Tag Archives: family

How Could I Have Missed This?

red flagThere was a time in my past, that time when Fartbuster started making a real effort to be happier.  He got contact lenses.  He started working out.  Bought some new clothes and experimented with hair products.  I found myself saying, “He’s getting better.  He’s taking care of himself.”  Duh!  He exhibited every cliched sign of a cheating man–right down to the lipstick on his collar.  Once the lies came to the surface, I sat all alone in the ruins of my life and said, “How could I have missed this?”  I was so ashamed that someone had fooled me like that.  How could I have been so stupid?

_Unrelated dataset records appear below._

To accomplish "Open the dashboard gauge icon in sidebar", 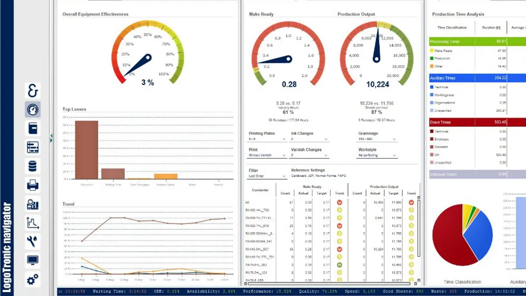I will 32,110.

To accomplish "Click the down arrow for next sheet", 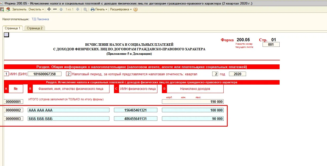I will pos(77,9).
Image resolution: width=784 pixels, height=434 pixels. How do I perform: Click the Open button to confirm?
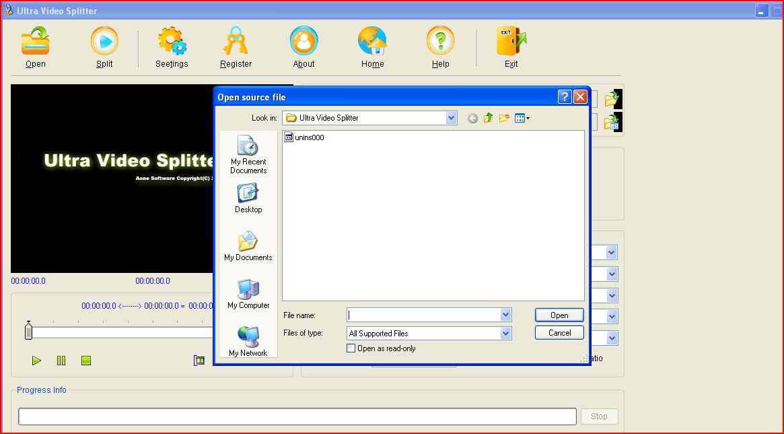[x=559, y=315]
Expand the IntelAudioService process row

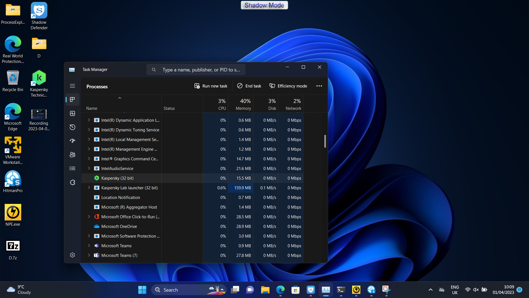(x=89, y=168)
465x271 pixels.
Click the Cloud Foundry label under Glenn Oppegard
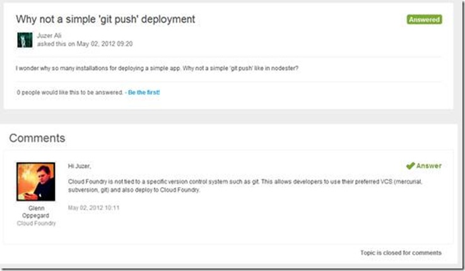pos(36,223)
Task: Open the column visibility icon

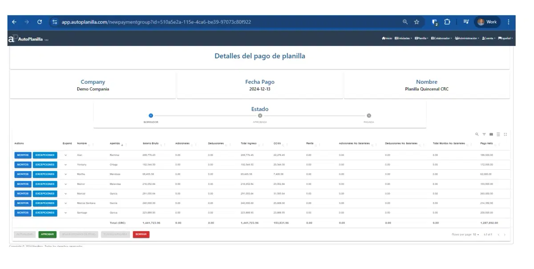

There was a time in my past, that time when Richard couldn’t seem to shake that cold.  He had no energy.  Sometimes, he’d spike a fever.  He finally went to the doctor but the doctor said it was bronchitis.  The antibiotics didn’t clear it up but it was the end of the semester so he was feeling exhausted anyway.  That was probably all it was.  His grandmother died and he felt low.  He had bruises,  but said they were from skiing…back in March?  And now it was May?  Then there was that blood vessel that burst in his eye and didn’t get better during two weeks of vacation.  His vision began to cross so he finally went to an ophthalmologist who thought there was a chance he had a retinal bleed.  When Richard mentioned that he hadn’t been feeling himself for a while, the doctor ordered a CBC.  Within 48 hours, Richard was at Johns Hopkins on the oncology ward.  A few days later, our film from that vacation came back and when I saw the pictures–him resting on a driftwood tree, his legs covered in a solid swath of bruises from yellow to purple–I was so ashamed that I had “let him” walk around like that, so obviously sick. I hid the pictures.  And I asked myself, “How could I have missed this?”  How could I have been so stupid?

Red flags.  Why didn’t I see them?

I know, I know–it was never my job to police a cheater.  And I know, I know–leukemia is easy to miss in an otherwise healthy 37-year-old man who doesn’t like to go to the doctor.  No one blamed me because I didn’t order a CBC right away.  But because I’ve been spun sideways by a couple of doozies like these, I sometimes feel like I am just living in wait, waiting for some shoe to drop.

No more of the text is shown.